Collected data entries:
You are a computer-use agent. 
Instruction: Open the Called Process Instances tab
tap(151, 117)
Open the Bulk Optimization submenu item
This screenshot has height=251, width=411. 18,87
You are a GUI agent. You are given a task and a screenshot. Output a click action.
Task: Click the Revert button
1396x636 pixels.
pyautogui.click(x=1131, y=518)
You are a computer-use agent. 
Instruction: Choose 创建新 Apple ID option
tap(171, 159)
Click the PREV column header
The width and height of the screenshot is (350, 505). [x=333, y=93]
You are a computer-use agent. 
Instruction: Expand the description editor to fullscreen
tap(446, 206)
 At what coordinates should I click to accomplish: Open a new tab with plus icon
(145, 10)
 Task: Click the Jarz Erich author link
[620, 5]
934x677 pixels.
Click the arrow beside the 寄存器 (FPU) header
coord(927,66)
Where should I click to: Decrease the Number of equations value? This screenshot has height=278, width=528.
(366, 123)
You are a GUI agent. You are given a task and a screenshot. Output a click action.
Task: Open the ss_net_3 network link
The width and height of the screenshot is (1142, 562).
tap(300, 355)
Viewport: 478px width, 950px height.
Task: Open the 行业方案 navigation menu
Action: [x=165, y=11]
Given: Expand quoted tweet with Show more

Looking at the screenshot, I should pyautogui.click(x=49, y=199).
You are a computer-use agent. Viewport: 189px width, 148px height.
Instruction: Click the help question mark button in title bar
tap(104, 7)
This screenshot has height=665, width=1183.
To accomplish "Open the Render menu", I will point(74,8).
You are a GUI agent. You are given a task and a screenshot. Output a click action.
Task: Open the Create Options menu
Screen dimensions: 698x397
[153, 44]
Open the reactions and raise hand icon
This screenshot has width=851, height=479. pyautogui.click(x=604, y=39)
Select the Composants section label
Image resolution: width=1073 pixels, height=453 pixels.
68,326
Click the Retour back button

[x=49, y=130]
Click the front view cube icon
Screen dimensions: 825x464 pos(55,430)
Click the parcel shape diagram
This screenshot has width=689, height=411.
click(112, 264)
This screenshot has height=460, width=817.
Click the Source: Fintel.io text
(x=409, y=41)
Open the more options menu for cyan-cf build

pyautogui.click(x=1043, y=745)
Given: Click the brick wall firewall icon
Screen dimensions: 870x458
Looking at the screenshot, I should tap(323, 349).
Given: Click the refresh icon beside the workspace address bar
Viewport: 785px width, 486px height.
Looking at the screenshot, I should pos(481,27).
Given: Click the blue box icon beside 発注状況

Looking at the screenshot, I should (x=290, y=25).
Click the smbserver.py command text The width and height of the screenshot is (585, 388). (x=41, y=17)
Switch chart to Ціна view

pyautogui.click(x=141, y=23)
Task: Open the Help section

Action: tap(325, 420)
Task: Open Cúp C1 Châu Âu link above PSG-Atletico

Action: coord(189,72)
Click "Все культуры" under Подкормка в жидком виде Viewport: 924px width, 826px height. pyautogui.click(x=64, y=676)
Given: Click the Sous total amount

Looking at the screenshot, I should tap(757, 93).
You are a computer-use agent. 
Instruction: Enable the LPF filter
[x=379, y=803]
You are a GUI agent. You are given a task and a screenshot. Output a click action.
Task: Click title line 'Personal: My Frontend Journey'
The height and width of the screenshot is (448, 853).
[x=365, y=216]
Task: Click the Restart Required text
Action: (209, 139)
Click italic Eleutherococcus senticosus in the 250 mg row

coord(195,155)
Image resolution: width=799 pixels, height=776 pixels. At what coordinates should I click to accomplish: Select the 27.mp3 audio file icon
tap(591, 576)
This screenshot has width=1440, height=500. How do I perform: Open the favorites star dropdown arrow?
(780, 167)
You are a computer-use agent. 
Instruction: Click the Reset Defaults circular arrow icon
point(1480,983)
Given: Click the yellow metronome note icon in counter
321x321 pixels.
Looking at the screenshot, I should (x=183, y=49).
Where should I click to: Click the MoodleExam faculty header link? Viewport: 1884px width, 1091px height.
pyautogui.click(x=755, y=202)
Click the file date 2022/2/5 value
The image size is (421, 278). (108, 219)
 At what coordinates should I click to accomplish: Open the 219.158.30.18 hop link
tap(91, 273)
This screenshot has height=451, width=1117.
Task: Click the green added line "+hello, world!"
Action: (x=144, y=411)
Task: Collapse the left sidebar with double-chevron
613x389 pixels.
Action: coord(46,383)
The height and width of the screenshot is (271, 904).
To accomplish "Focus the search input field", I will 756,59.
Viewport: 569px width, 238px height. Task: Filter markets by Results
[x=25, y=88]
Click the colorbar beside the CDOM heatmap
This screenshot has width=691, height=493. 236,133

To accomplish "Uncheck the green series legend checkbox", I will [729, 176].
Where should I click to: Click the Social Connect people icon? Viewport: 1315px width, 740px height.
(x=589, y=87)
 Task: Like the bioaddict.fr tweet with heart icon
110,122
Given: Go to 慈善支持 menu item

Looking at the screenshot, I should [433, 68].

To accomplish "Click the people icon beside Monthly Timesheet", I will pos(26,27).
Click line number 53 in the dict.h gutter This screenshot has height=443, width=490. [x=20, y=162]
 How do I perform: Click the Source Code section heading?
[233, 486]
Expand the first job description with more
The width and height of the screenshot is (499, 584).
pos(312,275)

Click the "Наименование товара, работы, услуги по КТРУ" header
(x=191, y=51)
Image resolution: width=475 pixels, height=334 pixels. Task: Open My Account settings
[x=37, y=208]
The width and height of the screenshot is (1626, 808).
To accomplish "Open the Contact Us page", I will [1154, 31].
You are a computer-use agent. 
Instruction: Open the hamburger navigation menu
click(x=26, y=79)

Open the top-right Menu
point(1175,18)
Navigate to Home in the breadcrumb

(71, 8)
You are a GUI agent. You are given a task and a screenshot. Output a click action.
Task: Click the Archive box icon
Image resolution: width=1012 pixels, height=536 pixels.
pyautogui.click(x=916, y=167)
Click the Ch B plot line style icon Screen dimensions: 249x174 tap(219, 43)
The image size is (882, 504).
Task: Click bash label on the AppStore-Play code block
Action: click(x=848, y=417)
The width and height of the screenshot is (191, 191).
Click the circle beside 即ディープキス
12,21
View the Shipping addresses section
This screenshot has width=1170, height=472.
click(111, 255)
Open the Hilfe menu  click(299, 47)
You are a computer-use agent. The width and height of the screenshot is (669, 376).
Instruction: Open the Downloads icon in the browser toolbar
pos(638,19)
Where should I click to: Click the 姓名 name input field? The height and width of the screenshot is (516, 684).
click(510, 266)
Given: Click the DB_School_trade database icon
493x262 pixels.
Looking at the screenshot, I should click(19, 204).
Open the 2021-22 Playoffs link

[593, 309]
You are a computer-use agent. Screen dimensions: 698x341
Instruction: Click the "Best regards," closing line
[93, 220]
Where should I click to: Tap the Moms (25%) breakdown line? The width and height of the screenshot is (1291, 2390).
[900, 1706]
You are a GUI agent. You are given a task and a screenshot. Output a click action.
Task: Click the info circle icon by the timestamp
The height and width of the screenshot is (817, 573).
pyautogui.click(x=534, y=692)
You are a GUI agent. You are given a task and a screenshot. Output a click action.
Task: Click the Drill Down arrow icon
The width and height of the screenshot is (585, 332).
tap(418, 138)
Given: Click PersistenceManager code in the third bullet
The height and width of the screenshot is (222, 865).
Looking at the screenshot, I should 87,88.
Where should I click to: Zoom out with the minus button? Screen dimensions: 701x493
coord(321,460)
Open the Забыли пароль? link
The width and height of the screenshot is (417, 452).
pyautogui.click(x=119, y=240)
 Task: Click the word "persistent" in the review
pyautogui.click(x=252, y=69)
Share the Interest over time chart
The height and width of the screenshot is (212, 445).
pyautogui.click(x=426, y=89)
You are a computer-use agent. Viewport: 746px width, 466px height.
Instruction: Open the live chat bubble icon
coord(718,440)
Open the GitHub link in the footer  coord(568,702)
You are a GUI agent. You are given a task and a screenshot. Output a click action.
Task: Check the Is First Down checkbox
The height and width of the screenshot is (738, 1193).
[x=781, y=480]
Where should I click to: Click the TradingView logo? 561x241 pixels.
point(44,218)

=== What to produce ===
In the records above, the line with "Open the top-right Menu" marks the start and the line with "Given: Click the DB_School_trade" marks the end; copy that stretch exactly, both lines included, and nothing else.

=== Written answer ===
Open the top-right Menu
point(1175,18)
Navigate to Home in the breadcrumb

(71, 8)
You are a GUI agent. You are given a task and a screenshot. Output a click action.
Task: Click the Archive box icon
Image resolution: width=1012 pixels, height=536 pixels.
pyautogui.click(x=916, y=167)
Click the Ch B plot line style icon Screen dimensions: 249x174 tap(219, 43)
The image size is (882, 504).
Task: Click bash label on the AppStore-Play code block
Action: click(x=848, y=417)
The width and height of the screenshot is (191, 191).
Click the circle beside 即ディープキス
12,21
View the Shipping addresses section
This screenshot has width=1170, height=472.
click(111, 255)
Open the Hilfe menu  click(299, 47)
You are a computer-use agent. The width and height of the screenshot is (669, 376).
Instruction: Open the Downloads icon in the browser toolbar
pos(638,19)
Where should I click to: Click the 姓名 name input field? The height and width of the screenshot is (516, 684).
click(510, 266)
Given: Click the DB_School_trade database icon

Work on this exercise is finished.